In March 2009, a parent at Ward School sent around an email in which she identified some of the exact same problems mentioned in the failed inspections. Parents at Trinity asked Mr. Organisciak about this email. Mr. Organisciak ridiculed the Ward parent, saying, “consider the source”, effectively denying problems with the cafeterias. We now know what Mr. Organisciak knew when he made that statement, that the parent’s concerns were entirely valid. Does Mr. Organisciak intend to apologize to that Ward parent for ridiculing them for having raised legitimate concerns about health safety issues in the schools?

In its story on the failed inspections in 2007, the Journal News quoted Mr. Quinn as saying about the reports: “They are saying that the condition is unacceptable, but they are not talking about the cafeteria as a whole.” The Journal News then quotes a Health Department official saying, “an unacceptable mark applies to the overall inspection”. Has anyone on the Board explained to Mr. Quinn that a failed inspection does apply to the cafeteria as a whole?

In its stories in both 2007 and 2008 Mr. Quinn sought to justify failed inspections on the grounds that the District is one of the largest in Westchester and serves a million meals a year. In these statements, Mr. Quinn had made clear that he believes that the New Rochelle school district has too many students and serves too many meals for parents to reasonably expect our cafeterias to pass every health inspection. Has the board considered adopting a zero-tolerance policy on cafeteria health safety issues?

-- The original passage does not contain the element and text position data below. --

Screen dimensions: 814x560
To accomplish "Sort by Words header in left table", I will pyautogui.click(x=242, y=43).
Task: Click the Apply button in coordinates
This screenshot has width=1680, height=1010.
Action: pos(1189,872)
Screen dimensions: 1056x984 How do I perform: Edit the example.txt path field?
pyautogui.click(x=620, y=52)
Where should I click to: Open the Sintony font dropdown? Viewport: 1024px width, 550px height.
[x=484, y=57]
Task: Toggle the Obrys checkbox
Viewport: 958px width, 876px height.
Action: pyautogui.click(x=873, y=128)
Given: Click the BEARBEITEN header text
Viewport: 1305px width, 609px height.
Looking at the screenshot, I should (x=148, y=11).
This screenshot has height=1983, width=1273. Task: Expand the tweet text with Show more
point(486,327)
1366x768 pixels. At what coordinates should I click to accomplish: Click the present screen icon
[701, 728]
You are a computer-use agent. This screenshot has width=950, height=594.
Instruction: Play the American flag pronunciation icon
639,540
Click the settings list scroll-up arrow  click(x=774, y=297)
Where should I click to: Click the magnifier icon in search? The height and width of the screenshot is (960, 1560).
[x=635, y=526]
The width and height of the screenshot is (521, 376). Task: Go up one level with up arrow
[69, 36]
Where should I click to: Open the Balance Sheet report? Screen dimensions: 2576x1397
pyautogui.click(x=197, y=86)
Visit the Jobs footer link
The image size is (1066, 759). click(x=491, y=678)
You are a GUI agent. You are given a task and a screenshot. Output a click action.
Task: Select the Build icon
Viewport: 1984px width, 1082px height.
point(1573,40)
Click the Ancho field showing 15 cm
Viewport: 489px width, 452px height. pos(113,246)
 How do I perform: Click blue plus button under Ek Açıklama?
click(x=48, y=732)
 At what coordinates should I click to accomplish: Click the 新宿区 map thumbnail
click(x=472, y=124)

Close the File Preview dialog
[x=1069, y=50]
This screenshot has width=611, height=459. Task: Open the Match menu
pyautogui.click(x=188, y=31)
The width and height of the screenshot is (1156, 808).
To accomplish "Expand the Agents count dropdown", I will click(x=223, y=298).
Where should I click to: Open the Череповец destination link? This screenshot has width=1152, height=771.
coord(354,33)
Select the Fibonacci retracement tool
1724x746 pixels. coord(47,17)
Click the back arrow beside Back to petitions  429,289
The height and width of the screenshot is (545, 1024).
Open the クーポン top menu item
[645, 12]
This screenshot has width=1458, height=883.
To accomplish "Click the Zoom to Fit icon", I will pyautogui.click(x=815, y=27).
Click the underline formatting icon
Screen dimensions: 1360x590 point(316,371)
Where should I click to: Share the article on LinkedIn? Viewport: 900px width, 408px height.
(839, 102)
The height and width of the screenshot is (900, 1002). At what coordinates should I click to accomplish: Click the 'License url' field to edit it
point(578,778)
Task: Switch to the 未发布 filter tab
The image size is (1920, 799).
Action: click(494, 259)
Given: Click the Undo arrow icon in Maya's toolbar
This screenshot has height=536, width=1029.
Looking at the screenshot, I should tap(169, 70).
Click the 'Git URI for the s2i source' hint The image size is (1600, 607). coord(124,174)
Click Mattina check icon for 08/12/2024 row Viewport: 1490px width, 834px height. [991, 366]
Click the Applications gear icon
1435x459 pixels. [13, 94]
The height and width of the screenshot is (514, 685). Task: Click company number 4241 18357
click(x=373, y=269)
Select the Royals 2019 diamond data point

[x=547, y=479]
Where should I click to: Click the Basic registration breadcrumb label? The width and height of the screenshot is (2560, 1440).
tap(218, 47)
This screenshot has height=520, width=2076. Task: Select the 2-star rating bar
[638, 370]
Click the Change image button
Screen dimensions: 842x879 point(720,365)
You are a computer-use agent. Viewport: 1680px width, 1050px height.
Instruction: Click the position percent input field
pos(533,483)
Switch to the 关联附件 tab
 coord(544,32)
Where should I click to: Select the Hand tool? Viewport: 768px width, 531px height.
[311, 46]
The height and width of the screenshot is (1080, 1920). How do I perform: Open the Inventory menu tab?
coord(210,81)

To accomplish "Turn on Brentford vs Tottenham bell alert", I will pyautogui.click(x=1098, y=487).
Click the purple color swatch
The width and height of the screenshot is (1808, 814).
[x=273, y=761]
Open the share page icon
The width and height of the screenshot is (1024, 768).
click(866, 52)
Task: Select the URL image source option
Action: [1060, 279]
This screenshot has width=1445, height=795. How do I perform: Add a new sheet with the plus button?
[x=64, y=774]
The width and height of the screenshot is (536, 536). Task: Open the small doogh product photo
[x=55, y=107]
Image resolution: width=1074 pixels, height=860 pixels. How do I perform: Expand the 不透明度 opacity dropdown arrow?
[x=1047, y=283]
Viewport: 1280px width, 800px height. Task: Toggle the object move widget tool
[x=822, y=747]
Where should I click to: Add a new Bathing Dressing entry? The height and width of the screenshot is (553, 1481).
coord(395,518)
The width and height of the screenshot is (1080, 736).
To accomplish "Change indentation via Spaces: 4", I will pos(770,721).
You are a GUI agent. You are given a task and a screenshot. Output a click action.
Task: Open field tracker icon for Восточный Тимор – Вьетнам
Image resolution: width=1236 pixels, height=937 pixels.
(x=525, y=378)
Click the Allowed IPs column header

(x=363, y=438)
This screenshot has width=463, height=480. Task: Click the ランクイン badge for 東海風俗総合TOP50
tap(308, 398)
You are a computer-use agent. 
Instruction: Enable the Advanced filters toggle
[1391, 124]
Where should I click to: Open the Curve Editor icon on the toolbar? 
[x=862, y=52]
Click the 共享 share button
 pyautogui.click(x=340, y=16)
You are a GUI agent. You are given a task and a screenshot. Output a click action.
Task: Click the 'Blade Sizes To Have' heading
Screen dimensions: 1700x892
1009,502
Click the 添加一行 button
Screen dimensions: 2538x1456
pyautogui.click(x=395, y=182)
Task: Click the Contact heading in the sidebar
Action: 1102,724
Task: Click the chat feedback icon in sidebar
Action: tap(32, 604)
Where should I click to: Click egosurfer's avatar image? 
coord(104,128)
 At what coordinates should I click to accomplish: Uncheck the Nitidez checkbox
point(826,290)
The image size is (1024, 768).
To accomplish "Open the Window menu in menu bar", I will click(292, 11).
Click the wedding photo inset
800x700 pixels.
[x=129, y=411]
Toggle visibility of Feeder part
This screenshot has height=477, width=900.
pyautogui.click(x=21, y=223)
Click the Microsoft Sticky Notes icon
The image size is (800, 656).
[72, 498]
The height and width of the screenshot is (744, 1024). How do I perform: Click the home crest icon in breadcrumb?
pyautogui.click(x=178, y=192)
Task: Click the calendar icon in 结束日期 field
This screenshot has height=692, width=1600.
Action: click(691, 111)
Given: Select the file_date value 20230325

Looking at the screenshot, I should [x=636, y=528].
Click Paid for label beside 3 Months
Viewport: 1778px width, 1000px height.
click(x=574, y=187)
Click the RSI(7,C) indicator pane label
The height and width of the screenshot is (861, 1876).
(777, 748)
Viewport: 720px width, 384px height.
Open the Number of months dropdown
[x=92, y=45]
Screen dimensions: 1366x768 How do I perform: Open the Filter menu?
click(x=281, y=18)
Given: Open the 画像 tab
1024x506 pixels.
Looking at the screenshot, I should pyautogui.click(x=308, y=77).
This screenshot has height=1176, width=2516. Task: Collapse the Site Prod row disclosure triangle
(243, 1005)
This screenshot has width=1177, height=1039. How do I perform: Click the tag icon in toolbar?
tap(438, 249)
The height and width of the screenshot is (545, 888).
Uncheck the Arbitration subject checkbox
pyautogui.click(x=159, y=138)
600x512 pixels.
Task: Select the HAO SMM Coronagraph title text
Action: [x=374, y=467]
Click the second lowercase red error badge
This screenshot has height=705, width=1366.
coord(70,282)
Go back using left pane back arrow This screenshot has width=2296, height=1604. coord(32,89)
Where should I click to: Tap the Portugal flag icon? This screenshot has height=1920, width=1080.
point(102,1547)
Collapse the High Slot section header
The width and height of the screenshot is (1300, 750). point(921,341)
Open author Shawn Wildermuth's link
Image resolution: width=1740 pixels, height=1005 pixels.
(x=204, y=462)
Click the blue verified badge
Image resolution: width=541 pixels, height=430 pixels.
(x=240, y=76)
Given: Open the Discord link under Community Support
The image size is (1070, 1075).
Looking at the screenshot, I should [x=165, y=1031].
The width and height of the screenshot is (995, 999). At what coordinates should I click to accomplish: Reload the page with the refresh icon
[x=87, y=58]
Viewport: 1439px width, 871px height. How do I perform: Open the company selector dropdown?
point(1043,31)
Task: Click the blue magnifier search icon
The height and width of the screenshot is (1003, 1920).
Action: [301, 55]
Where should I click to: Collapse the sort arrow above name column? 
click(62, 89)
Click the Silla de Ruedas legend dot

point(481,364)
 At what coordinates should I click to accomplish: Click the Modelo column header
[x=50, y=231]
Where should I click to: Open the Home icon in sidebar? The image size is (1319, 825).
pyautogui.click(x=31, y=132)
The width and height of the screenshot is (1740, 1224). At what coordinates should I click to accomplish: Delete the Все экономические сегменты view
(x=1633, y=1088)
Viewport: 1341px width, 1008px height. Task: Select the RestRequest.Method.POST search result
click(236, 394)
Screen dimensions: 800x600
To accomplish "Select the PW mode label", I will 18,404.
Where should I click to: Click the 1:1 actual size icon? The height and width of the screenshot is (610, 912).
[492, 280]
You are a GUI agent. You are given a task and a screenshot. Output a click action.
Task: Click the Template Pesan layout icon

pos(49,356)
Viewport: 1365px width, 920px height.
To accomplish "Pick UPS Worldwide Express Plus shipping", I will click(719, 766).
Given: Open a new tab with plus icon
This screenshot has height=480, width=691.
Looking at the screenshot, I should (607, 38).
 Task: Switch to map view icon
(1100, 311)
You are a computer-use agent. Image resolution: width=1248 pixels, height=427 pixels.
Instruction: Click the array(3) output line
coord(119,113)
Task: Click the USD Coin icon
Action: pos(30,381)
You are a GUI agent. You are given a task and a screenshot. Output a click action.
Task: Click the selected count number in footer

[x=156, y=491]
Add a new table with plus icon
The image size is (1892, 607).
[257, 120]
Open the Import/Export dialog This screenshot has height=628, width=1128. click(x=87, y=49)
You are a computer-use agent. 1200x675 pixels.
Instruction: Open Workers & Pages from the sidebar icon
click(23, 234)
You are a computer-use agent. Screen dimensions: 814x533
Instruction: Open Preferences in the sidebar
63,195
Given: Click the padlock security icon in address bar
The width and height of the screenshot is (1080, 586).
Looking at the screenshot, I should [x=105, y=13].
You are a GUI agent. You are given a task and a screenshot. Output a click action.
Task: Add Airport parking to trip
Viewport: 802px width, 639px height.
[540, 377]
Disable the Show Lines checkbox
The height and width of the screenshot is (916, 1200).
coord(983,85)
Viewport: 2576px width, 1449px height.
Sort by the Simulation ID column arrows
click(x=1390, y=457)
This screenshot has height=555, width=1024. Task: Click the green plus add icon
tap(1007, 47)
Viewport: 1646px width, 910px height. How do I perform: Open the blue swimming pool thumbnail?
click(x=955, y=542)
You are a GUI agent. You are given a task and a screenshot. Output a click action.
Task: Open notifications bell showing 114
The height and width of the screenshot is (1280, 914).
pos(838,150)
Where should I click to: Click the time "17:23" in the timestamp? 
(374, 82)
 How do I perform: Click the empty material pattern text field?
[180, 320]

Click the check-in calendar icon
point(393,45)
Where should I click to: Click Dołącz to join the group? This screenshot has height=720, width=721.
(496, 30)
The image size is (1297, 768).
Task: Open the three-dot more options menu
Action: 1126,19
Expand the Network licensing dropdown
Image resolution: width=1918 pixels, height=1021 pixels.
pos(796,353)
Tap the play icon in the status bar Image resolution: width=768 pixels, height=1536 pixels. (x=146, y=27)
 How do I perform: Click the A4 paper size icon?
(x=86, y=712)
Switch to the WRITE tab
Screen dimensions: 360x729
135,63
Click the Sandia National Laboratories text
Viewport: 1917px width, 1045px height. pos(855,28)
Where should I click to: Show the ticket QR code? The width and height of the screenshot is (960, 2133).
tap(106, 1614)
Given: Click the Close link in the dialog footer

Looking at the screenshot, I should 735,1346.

My children attend school in this district. They eat the food prepared in these failed cafeterias. Does the Board intend to issue an apology or direct the administration to issue one and make some sort of public commitment to doing a better job?

It has been six weeks since the Journal News report on school cafeteria health inspections. Since that time the community has heard not a single public statement by the BoE or administration acknowledging the problem – in fact, what we heard last month was the opposite, a blanket dismissal of community concerns. There has been no letter home to parents offering some explanation, no promise to do better, no explanation of what you intend to do to make the situation right. Just silence – and a few smirks at the 9/27 board meeting. I would remind the board that we are discussing reports that children entrusted to your care have been fed meals containing rat droppings, insects and bacteria. I fail to see the humor in county health inspection reports that show under the tenure of the people you hired to run our schools we now find ourselves in the embarrassing and sick-making position having the worst cafeterias in Westchester.

It seems to me it ought to be unacceptable that school officials would ignore, ridicule or obfuscate in response to concerns about the school district’s poor health record.

One thought on “Questions for School Board on Record 10 Failed Cafeteria Health Inspections”

  1. do parents care?
    The various issues surrounding the cleanliness of the cafeterias in our schools says a lot about the state of our school district’s desire to keep our kids safe, but it also presents a discouraging reality. Our teachers do not eat in the cafeterias. If they did, it would be an ideally clean place to eat. Many cafeterias are used for after-school programs and as such, they create perfect incubators for disease and may not be safe – since many cafeterias are not entirely cleaned by the time kids use them right after school. Where are the parents? Don’t you care about the health of your children? Do something about this issue? Is it enough that the school district has purchased new thermometers? Or should we wait until kids get sickened by less than ideal food.